**Records for this task**.

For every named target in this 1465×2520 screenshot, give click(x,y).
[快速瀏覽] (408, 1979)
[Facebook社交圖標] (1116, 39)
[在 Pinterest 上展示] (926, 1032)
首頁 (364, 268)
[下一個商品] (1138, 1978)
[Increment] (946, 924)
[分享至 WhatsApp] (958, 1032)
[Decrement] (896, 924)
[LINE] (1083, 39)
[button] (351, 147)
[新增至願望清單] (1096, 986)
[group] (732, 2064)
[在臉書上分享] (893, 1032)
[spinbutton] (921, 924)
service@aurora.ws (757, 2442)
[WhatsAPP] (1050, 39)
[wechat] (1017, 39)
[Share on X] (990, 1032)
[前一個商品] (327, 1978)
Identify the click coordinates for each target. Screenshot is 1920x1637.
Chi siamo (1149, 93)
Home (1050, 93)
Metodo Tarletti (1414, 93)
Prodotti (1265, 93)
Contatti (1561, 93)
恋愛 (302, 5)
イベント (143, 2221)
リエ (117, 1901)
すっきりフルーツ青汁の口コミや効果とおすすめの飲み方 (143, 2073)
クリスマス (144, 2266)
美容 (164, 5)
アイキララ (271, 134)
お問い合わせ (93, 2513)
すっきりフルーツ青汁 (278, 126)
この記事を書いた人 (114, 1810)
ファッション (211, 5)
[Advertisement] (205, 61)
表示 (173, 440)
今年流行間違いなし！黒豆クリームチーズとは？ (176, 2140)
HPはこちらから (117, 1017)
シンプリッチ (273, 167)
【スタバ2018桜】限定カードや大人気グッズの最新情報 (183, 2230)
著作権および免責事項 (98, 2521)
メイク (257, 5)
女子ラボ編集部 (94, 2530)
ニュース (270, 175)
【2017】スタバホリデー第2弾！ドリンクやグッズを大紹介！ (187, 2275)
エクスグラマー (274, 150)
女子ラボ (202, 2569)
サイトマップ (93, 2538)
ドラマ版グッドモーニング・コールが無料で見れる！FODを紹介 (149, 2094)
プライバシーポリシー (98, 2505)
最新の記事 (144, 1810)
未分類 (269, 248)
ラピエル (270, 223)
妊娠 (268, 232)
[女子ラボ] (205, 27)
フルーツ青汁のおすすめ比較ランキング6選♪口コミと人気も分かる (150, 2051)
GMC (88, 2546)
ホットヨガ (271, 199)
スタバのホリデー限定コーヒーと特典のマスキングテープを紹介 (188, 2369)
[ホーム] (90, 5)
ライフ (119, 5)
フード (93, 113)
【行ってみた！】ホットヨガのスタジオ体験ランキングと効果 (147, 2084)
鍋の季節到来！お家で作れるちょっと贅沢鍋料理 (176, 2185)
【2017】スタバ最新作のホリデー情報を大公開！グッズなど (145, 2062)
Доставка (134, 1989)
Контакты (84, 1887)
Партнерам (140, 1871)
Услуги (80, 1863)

**Exercise**. Retype every line of the listing, word for word, from its opening line to the line that holds "[在臉書上分享] (893, 1032)", and include that last line too.

**Finished task**.
For every named target in this 1465×2520 screenshot, give click(x,y).
[快速瀏覽] (408, 1979)
[Facebook社交圖標] (1116, 39)
[在 Pinterest 上展示] (926, 1032)
首頁 (364, 268)
[下一個商品] (1138, 1978)
[Increment] (946, 924)
[分享至 WhatsApp] (958, 1032)
[Decrement] (896, 924)
[LINE] (1083, 39)
[button] (351, 147)
[新增至願望清單] (1096, 986)
[group] (732, 2064)
[在臉書上分享] (893, 1032)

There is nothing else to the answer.